WHITEHALL — This week was Veterans Day, which means, for the Whitehall girls basketball team, the Veterans Appreciation Game is on its way.
The Vikings' program launched the now-annual tradition during the 2023-24 season, taking advantage of a scheduled game with Montague happening to fall on Dec. 7 by hosting a Pearl Harbor remembrance prior to that contest. Then-Vikings player Taylor Ottinger spearheaded the effort as part of a National Honor Society project, and Lianne Fagan picked it up from her for the 2024-25 event; both have family members who served in the armed forces.
The game has seen money raised for the White Lake VFW via special cornhole boards that were created and sold, and this year adirondack chairs will be the fundraising items sold, with the VFW and Whitehall American Legion each receiving half of the proceeds.
This year, Lianne's sisters Janie, a senior, and Allie, a sophomore, have taken the lead planning the event, which will take place Jan. 9 when Whitehall faces Manistee.

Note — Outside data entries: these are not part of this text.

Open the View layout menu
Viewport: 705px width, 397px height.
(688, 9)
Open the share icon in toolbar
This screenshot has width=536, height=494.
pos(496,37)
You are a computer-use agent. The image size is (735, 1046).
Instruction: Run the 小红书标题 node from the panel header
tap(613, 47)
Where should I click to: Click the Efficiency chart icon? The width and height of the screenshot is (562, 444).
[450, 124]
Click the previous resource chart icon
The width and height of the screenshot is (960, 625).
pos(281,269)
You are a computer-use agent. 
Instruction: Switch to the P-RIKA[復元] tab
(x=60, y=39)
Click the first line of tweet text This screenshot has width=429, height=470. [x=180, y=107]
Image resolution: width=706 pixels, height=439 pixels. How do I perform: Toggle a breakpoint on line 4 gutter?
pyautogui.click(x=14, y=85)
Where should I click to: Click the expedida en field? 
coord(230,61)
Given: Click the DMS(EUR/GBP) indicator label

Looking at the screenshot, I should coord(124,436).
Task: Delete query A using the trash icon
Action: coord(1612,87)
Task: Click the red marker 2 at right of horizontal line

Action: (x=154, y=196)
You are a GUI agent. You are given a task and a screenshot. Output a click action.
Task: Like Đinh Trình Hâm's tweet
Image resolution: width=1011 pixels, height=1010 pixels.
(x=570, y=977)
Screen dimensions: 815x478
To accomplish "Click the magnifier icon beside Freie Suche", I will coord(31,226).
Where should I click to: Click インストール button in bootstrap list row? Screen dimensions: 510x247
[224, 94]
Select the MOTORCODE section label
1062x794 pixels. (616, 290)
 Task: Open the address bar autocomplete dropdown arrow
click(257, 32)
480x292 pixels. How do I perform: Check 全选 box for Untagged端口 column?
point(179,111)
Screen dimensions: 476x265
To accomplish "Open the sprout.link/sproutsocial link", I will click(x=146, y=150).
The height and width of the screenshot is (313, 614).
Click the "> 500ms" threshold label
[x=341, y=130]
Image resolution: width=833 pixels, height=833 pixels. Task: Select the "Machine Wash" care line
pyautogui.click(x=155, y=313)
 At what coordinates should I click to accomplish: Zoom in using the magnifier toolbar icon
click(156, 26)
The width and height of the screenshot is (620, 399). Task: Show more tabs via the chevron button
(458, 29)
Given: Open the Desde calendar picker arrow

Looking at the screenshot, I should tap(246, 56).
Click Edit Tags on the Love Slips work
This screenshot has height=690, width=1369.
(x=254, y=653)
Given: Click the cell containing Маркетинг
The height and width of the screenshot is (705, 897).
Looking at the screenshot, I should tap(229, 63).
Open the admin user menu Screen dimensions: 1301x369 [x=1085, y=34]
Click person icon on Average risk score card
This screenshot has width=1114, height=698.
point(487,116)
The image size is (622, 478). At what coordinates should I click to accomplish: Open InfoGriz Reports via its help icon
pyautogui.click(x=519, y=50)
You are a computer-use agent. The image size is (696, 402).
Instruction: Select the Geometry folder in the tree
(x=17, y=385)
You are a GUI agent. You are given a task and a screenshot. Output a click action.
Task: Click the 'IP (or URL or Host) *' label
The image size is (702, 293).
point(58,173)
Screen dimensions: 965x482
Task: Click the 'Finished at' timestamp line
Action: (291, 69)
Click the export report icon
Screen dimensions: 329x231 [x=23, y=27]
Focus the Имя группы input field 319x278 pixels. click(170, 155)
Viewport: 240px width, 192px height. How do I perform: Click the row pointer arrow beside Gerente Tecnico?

It will commemorate the 35th anniversary of the early-1990s Gulf War.
"I enjoy their smiles, the joy that they get from it," Janie Fagan said. "This is one of our only fundraisers through NHS that are for veterans, so I feel like them getting recognized is really what makes me want to do the project, because it's the joy that they get from it. It doesn't even have to involve money. It's just them being able to talk to someone."
The veterans game is also meaningful to the team's coach, Brian Milliron, whose father-in-law, Larry Bacon, served in the U.S. Navy during the Vietnam War. He hopes the game serves as an example to his two daughters, both involved in the Vikings hoops program, for how to pay tribute to their grandfather's service.
"Too many of the men and women who served in that conflict were treated poorly when they returned, and Larry was one of them," Milliron said. "We can never take back that poor treatment, but we can do better moving forward, and having an annual event like this is a small way of showing our appreciation."
Janie said she has learned a lot from Ottinger and her sister on how to run an event like this from watching them do it and has benefited from that.
"I've been able to learn a lot of organization skills, like how to keep the money safe, and what are good ways to fundraise, and what are good places to contact about donating money," Fagan said of Ottinger. "She's given me a lot of tips and different things to take with me as I do this project that I'm able to give to other people as well."
Fagan said feedback from the veterans is consistently positive, and the games have drawn some of the bigger attendance figures each of the two seasons they've occurred - another motivation to host the events, as Milliron shared, "Playing in quiet gyms is not fun."
"Each year, we get great feedback from the veterans," Fagan said. "They'll go back to the VFW, or the Legion, and they'll tell their friends about the game, and we have great turnouts at every game. They bring their friends. They bring their family. They don't only talk about it to us. They share the word."